Two cases of ovarian metastasis on transposed ovaries have been reported in the literature from stage IB cervical SCC with aggressive pathology showing positive LVSI and involvement of the uterine corpus (Morice et al., 2001). A large meta-analysis in 2014, reported no cases of metastasis to the ovaries after transposition in 892 cases (Gubbala et al., 2014). Other risks of ovarian transposition include torsion, ovarian cysts, bleeding, pain and endometriosis (Moawad et al., 2017). Five to 16% of patients developed ovarian cysts after transposition in a large meta-analysis that was treated either conservatively or surgically (Gubbala et al., 2014).
The main limitation of our study is that it was retrospective; therefore FSH levels were not available for all patients. Anti-mullerian hormone (AMH) would also be a useful marker for pre-operative selection of patients based on ovarian reserve, rather than solely using age as a criterion.
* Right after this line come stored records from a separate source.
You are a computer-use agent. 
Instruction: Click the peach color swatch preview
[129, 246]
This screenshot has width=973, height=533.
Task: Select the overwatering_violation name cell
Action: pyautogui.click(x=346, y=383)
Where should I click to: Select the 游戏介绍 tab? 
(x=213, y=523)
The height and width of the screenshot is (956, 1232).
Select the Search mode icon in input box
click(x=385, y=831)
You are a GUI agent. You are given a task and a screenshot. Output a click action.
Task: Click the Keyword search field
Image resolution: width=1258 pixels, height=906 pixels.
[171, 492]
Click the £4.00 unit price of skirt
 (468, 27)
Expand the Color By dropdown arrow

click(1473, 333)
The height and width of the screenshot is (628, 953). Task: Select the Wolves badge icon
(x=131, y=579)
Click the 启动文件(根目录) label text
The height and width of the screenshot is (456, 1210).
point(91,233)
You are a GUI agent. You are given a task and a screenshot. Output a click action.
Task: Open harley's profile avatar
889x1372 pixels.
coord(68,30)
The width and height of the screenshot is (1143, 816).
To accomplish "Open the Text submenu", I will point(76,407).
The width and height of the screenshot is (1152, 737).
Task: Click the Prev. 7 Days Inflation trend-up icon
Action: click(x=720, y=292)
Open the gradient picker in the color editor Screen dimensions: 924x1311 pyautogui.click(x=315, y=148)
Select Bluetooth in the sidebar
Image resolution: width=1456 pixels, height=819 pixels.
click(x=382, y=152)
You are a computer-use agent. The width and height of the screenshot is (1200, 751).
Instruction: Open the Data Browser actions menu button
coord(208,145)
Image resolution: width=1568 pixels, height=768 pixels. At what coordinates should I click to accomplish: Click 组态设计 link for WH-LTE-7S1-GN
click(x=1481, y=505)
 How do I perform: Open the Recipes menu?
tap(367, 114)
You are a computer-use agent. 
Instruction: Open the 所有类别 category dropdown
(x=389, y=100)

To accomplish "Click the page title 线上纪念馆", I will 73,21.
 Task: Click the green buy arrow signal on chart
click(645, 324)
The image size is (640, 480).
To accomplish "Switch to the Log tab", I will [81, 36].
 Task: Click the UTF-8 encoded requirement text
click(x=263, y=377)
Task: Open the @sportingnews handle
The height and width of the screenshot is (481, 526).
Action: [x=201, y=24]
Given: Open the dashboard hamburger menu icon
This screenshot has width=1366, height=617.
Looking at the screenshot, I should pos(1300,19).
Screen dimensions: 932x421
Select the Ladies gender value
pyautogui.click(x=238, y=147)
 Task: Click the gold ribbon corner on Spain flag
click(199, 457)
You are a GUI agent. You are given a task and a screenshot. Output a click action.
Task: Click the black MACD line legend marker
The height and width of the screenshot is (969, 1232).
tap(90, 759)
The pretreatment AMH has been shown to significantly correlate with the rate of AMH recovery after treatment (Iwase et al., 2015). It would also be a useful marker for assessing ovarian preservation in all patients after completion of radiation treatment as AMH has greater intra- and intercycle consistency compared to FSH as a marker for ovarian function (Iwase et al., 2015) It would be anticipated that almost all young women rendered menopausal from radiation would experience vasomotor symptoms within a short period of time. The length of follow up in our study was another limitation, however symptoms of menopause are reportly evident 4–8 wks after radiation treatment as serum E2 levels fall and FSH levels increase (Meirow & Nugent, 2001). No patients experienced disease recurrence, however, the short length of follow up limits the ability to evaluate disease recurrence in our patient population. Finally, selection bias should be considered in this study as it was not possible to identify patients who were offered the procedure, but declined.
Although ovarian transposition has been described since 1958, the number of eligible patients being offered this procedure remains low. Among 108 eligible patients at one institution, only 31 (28.7%) received ovarian transposition prior to pelvic radiation (Han et al., 2011). Similarly, in the meta-analysis from 1980 to 2014, only 321 patients were reported in literature to undergo this procedure prior to external beam radiation therapy and brachytherapy (Gubbala et al., 2014).
In conclusion, laparoscopic ovarian transposition by individuals knowledgeable in the concepts of radiation field, dose (including scatter), and ovarian tolerance, can achieve ovarian preservation with the proposed technique. Ovarian transposition should be offered to young female patients requiring pelvic radiation for cancer treatment.
Conflict of interest statement
None of the authors have any conflicts of interest to disclose.